Cribl, recognised for its AI Platform for Telemetry, has unveiled StreamAI, an enterprise AI gateway featuring a model router integrated into its open data platform. The new tool aims to effectively manage vast volumes of data, offering organisations enhanced control over AI traffic, usage tokens, and associated costs and risks.
Following an assessment of AI model performance on telemetry data, Cribl developed a model router to optimise AI inference processes. StreamAI channelises AI prompts and workloads to the appropriate model, ensuring cost-effectiveness while enhancing visibility and governance over AI operations. Furthermore, Cribl provides free inference for clients utilising its automatic data routing to verified AI models, thereby avoiding unexpected charges.
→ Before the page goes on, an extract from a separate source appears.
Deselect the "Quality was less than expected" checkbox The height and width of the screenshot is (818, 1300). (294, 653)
Optimising predictions and costs
With rising AI integration in business operations, predicting and managing expenditures on AI inference poses increasing challenges. Costs of infrastructure can surge unexpectedly, particularly when agents execute complex tasks with minimal human oversight. StreamAI offers real-time financial management by ensuring reliable AI inferencing across various proprietary and open-source models, setting budget caps and spending limits.
StreamAI offers real-time financial management by ensuring reliable AI inferencing
Clint Sharp, co-founder and CEO of Cribl, commented on the nuances of AI usage: “AI is not one-size-fits-all. The right model depends on the job, the context, and the economics of the request. Customers shouldn’t have to send every prompt to the most expensive model or build their AI strategy around a single provider. StreamAI gives them an intelligent control plane that routes each request to the model best suited to the work, helping reduce token costs while preserving the choice and flexibility to use the models they want.”
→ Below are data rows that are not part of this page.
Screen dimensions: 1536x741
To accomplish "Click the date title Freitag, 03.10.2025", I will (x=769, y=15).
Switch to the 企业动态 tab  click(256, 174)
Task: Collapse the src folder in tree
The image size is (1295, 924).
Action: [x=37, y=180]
Model evaluation and financial efficiency
The model router utilised within StreamAI is based on Cribl’s SecIT Bench research, which analysed 20 AI models across 30 real-world IT and security scenarios. These scenarios included issues like security breaches and service outages.
The study highlighted a 17% gap in diagnostic accuracy against a 20-fold difference in investigative expenditure, suggesting that higher cost models are not invariably optimal for all tasks. In instances where AI-driven applications hit financial barriers, StreamAI automatically selects an alternate model to maintain functionality. With integrated circuit breakers, IT teams can control token usage and avoid exceeding budgetary limits.
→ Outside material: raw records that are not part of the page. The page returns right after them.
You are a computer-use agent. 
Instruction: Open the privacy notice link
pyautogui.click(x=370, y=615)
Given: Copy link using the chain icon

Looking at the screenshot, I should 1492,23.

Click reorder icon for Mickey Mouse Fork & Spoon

Enhancing Security and Compliance
StreamAI is crafted to guide organisations in embracing AI without being tied to a singular model
StreamAI is engineered for enterprise deployment, embedding essential security and compliance measures within the routing process. It extends Cribl-Privacy's capabilities, the telemetry-focused model behind Cribl Guard’s background detection, attuned for high-volume, semi-structured data frequently encountered in telemetry. Security controls apply to every AI interaction, safeguarding sensitive data, thwarting malicious inputs, and regulating model access to prevent hazardous outputs.
StreamAI facilitates bidirectional redaction of sensitive data, protecting proprietary information, credentials, and sensitive content in outgoing prompts as well as responses. It also systematically records each model invocation and routing option as standardised, audit-ready telemetry, assuring complete transparency and evidential governance for all AI interactions.
StreamAI is crafted to guide organisations in embracing AI without being tied to a singular model, provider, or proprietary platform. The platform is set to be available shortly, with opportunities for early access available through Cribl account representatives.